Flat-panel cone-beam CT (FP-CBCT) has found application in a number of dedicated CT systems due to its ability to provide high-spatial-resolution reconstructions in a relatively compact device. Specific clinical applications include extremities imaging¹ and mammography.² Such systems are often capable of higher resolution reconstructions than diagnostic multidetector CT. Despite the improved high-resolution capability, some imaging tasks demand even higher spatial resolution including microcalcification detection in mammography, trabecular bone visualization in extremities imaging, and plaque detection and classification in CT angiography. While hardware improvements might increase high-resolution capabilities, a software approach can improve currently available systems and may also provide increased design freedom in future designs. Conventional reconstruction methods are limited by system blur which may also impart spatial correlations in the measurements. These effects, especially spatial correlations in projection data, are often ignored in reconstruction. Accounting for both of these phenomena should improve high-resolution performance and enable more widespread application of FP-CBCT.

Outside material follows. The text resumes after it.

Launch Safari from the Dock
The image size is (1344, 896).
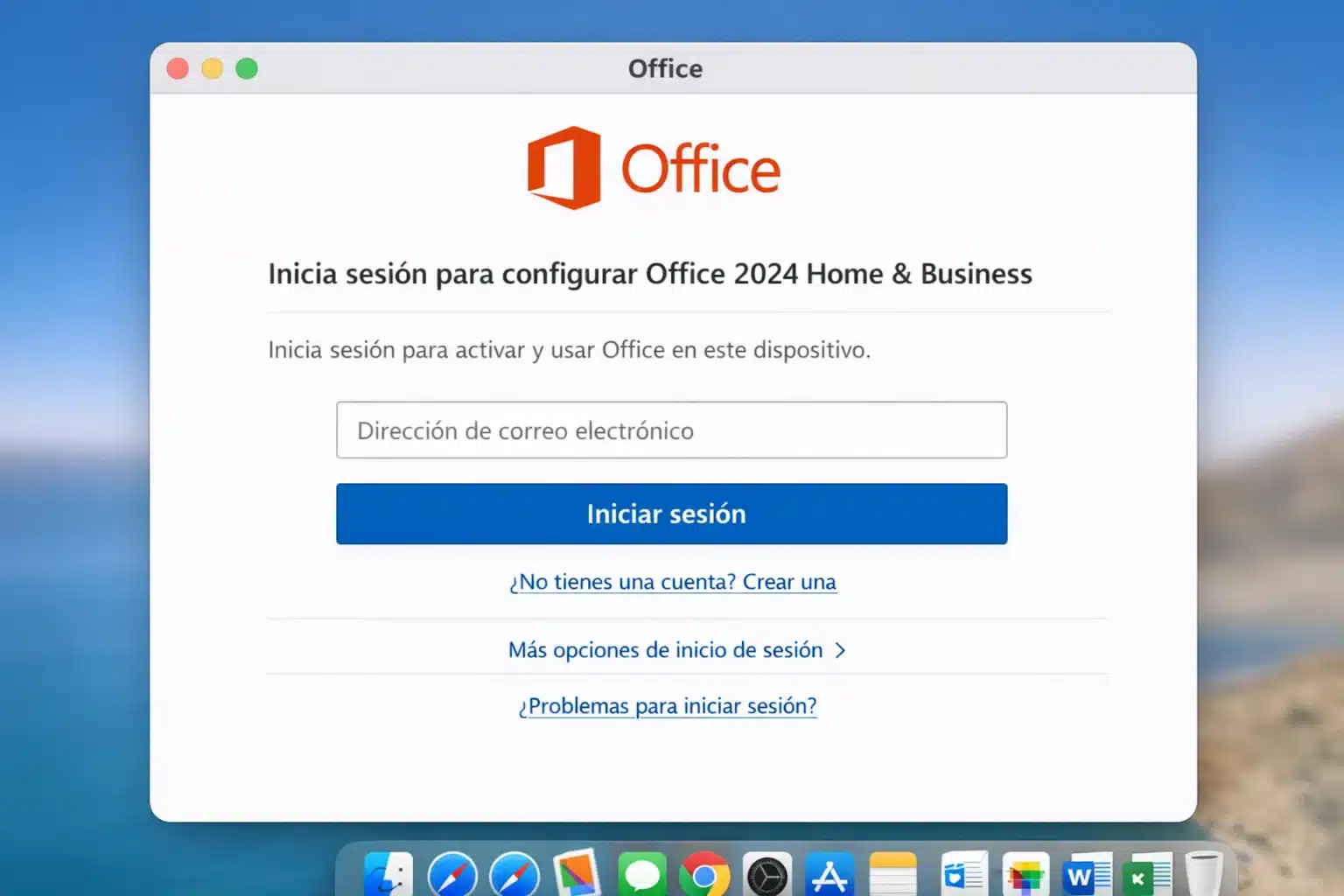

There are a number of examples in previous work that have attempted to improve high-resolution performance through improved system models. For example, system blur without spatial correlation has been integrated in likelihood based approaches,^{3, 4} while others have accounted for system blur⁵ and noise correlations⁶ in a sinogram restoration step. While these methods have the potential to extend the high-resolution capability over approaches that do not model blur and/or correlation, we have found previously that proper handling of both the mean blur model as well as the spatial correlations are important to maximize imaging performance. We have previously presented a multistage reconstruction algorithm, consisting of a preprocessing step and a linear least-squares objective function, which accounts for both system blur and noise correlations.^7,8 While this linearized approach performs well, there are a few drawbacks that complicate its use. In particular, the initial deconvolution step adds a number of complications including 1) the need to apply some form of regularization in the preprocessing step which adds an additional tuning parameter to the reconstruction; 2) difficulties with deconvolution when the system blur has a null space (zeros in the frequency response); and 3) potential problems surrounding negative projection values after deblurring (and prior to log transformation). Similarly, because the initial deconvolution step must be regularized in practice for real systems, we have found that this preprocessing can limit the finest spatial resolution that may be achieved.

In this work, we develop a full nonlinear forward model and a likelihood-based objective function that uses the measured data directly, eliminating the need for a deblurring step, and permitting the use of a single regularization term (i.e. a single tuning parameter). Both the system blur and spatial noise correlations are modeled. We presume normally distributed measurement noise with a covariance that may be computed from the measurements themselves. This results in a nonlinear generalized weighted least-squares objective function which we solved using a custom iterative reconstruction algorithm which is discussed in detail below. The proposed nonlinear algorithm is evaluated using a digital extremities phantom and two noise models, an uncorrelated and a correlated noise model. The two noise models and the previously reported linearized approach are compared quantitatively by analyzing their resolution-variance trade-offs as well as in qualitative comparisons of noise- and resolution-matched reconstructions.

2. Methods

2.1 Objective Function

We consider a generic FP-CBCT system with a generic linear blur and gain with the following vector-form forward model:

$$\overline{y}=\mathbf{B}exp(-\mathbf{A}\mu )$$ (1)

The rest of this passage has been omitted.